First, we have to see what price the sellers actually get at each tax level. When the tax is $1 per unit, the price is $6, but the sellers do not keep all of that. They must turn $1 over to the government, leaving them with $5. What the sellers have left after paying the tax is called the producer price. This is like your after-tax income under an income tax. Since the sellers got $5.50 before there was a tax, and now they keep only $5, their share of the tax is $0.50. Call that the producer tax. So the NSR is .5/5, which is .10 (the tax divided by the producer price). When the tax is $2, the producer tax is $1 (the sellers always pay half of the tax in this case). Then, the producer price is $4.5. So the NSR is 1.0/4.5 or .222. Note that the tax doubles, but the NSR more than doubles.
Table 2 shows how the NSR rises at each tax level, using the same type of calculations as above. In this table, the NSR is the ratio of the tax to producer price.
Figure 3 shows how the NSR rises as the tax rises (based on the earlier income tax example). Notice that the relationship is non-linear: when taxes increase, inefficiency increases even more.
But there is a similar relationship between the tax and DWL, as Figure 4 shows.
Figures 3 and 4 illustrate how closely the NSR parallels DWL as taxes rise, making NSR a good way to easily summarize the inefficiency of rising taxes. Both DWL and NSR show a similar non-linear pattern: inefficiency due to taxes rises faster than taxes rise.
The noise-to-signal ratio is a metaphor that should help students of economics understand the deadweight loss from taxes because it succinctly summarizes a complex idea. The NSR, like the DWL, rises faster than the tax rate. So the next time you hear someone advocate increasing a tax, remember that he is saying that he wants, or, at least, is willing to accept, an increase in the noise-to-signal ratio.
If the government uses the tax revenue to generate value that is more than the tax revenue plus $0.25, then the tax does not cause DWL. But in reality it is often hard to know if the benefit of the government services provided outweighs the cost of the DWL. Indeed, it is difficult to know if the government is providing services worth even the amount of the tax revenue, let alone the tax revenue plus DWL. The point here is that each additional tax is actually more costly than the previous one.
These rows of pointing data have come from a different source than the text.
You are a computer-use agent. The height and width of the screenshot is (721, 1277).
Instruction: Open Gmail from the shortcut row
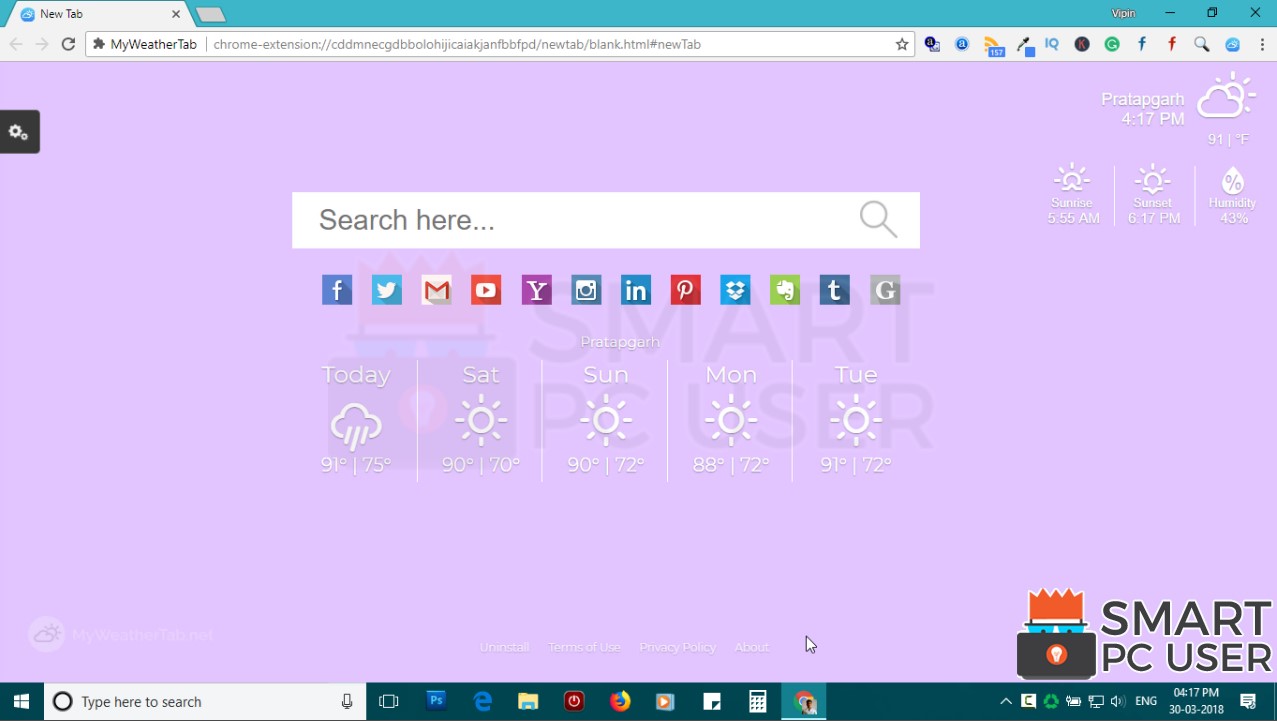436,289
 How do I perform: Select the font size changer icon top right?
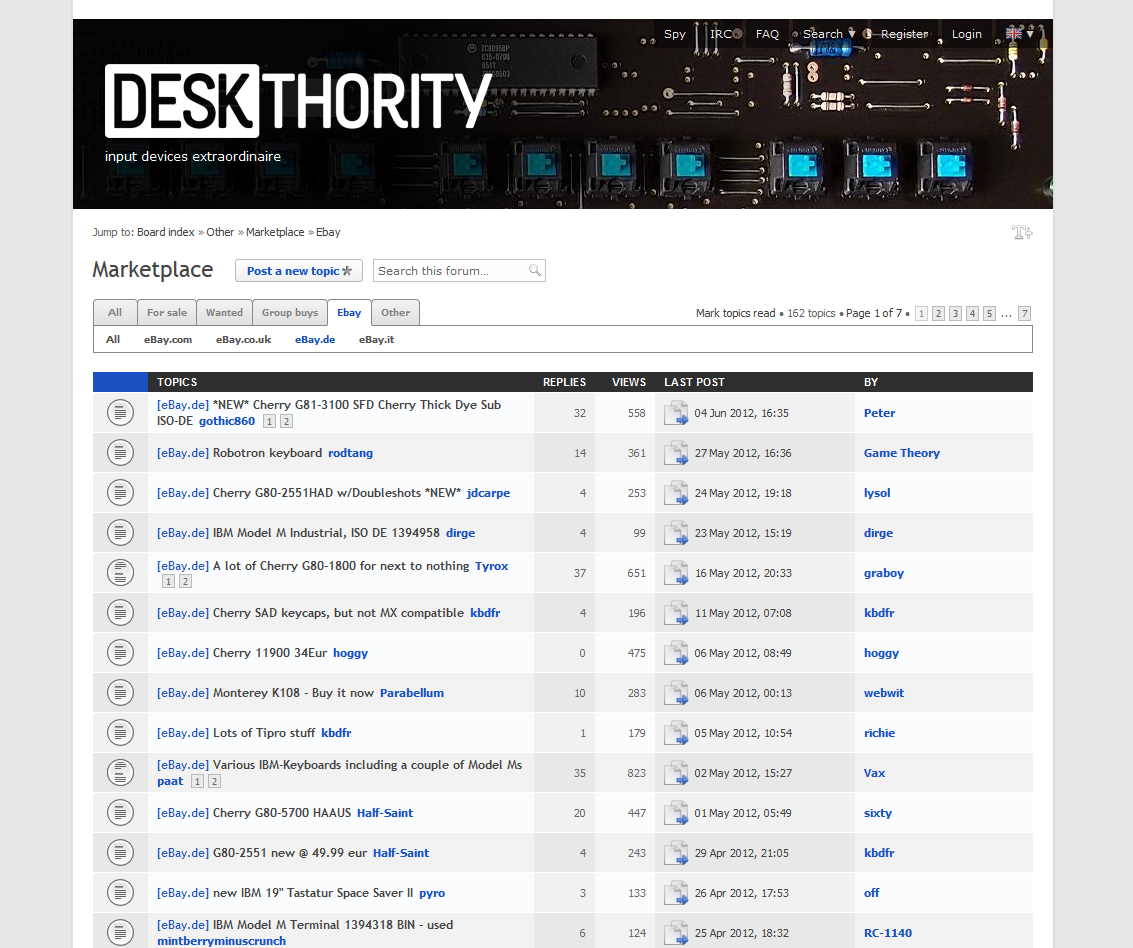coord(1022,232)
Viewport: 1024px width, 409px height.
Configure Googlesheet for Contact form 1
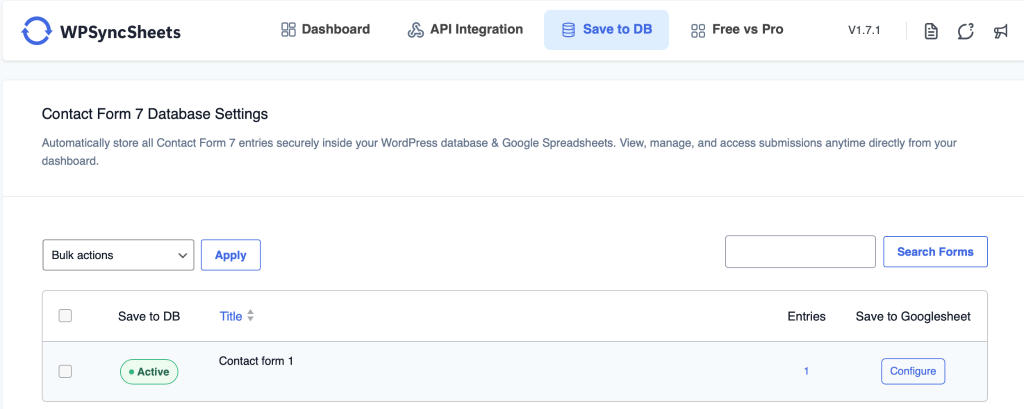click(x=912, y=371)
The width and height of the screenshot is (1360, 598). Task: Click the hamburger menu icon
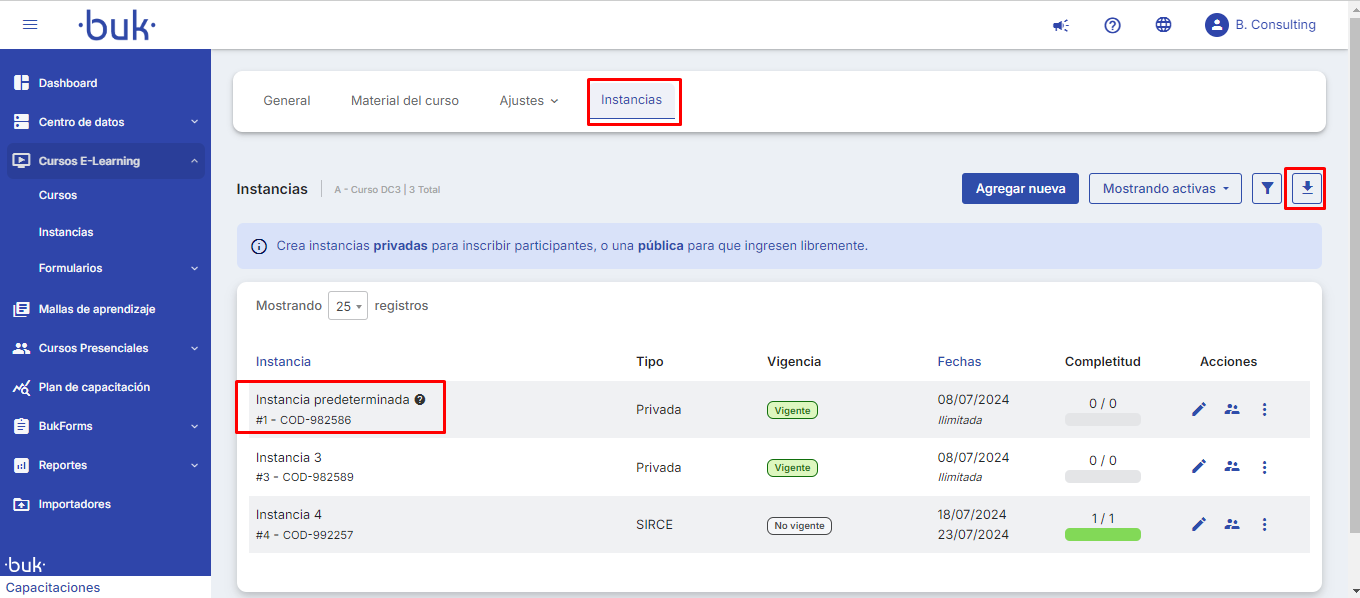[x=30, y=25]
So for any tax increase to be worth it, the value of the next unit of government services the tax pays for must exceed the value of the previous unit. Again, this is hard to prove in the real world, but it seems unlikely in many cases.
*Cyril Morong teaches economics at San Antonio College in San Antonio, Texas. His Ph.D. is from Washington State University. When he is not doing economics he is doing sabermetrics.